Work item
In the data below, count every line that holds the string "agent" and reply with the number alone.

Data provided
= = = = = = =
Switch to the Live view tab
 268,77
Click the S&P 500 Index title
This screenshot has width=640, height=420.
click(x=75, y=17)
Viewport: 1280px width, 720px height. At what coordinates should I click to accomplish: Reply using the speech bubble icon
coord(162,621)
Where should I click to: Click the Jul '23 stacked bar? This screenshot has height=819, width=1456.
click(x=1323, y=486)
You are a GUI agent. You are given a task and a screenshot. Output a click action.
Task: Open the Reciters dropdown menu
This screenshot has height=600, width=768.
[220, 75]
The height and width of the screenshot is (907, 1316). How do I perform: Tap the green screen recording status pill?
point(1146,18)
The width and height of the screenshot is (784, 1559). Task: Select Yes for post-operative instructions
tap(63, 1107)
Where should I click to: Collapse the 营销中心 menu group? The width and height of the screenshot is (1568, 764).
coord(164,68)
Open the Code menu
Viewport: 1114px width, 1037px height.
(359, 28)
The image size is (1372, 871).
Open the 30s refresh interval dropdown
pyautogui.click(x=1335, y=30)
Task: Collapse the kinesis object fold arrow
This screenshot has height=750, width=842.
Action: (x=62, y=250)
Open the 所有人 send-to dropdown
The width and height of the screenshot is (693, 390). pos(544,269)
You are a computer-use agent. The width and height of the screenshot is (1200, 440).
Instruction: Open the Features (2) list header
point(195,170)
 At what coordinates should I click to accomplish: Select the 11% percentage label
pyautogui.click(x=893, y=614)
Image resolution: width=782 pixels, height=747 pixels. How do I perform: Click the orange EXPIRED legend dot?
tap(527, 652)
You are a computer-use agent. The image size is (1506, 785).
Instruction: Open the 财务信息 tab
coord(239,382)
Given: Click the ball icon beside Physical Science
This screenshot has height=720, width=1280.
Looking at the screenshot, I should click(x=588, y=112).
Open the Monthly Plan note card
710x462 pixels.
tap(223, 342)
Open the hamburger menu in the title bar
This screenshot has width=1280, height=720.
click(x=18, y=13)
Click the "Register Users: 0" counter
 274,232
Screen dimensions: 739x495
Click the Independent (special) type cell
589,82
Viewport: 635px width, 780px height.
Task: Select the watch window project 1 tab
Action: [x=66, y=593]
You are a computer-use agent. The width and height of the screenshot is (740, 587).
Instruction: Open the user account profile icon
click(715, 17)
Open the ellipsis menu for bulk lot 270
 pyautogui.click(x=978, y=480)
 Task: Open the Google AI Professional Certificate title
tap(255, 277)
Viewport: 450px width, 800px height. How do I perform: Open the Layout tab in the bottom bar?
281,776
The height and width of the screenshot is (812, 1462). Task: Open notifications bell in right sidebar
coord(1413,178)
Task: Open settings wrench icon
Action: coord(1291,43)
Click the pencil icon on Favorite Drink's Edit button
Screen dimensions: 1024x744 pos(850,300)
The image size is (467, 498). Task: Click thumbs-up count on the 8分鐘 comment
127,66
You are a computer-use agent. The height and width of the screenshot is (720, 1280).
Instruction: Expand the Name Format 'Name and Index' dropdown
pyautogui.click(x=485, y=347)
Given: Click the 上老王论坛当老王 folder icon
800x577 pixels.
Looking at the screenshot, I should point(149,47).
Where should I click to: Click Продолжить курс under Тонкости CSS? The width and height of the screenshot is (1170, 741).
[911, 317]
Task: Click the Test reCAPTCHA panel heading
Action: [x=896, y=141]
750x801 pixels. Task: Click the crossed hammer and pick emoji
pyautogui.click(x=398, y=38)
= = = = = = =
Solution
5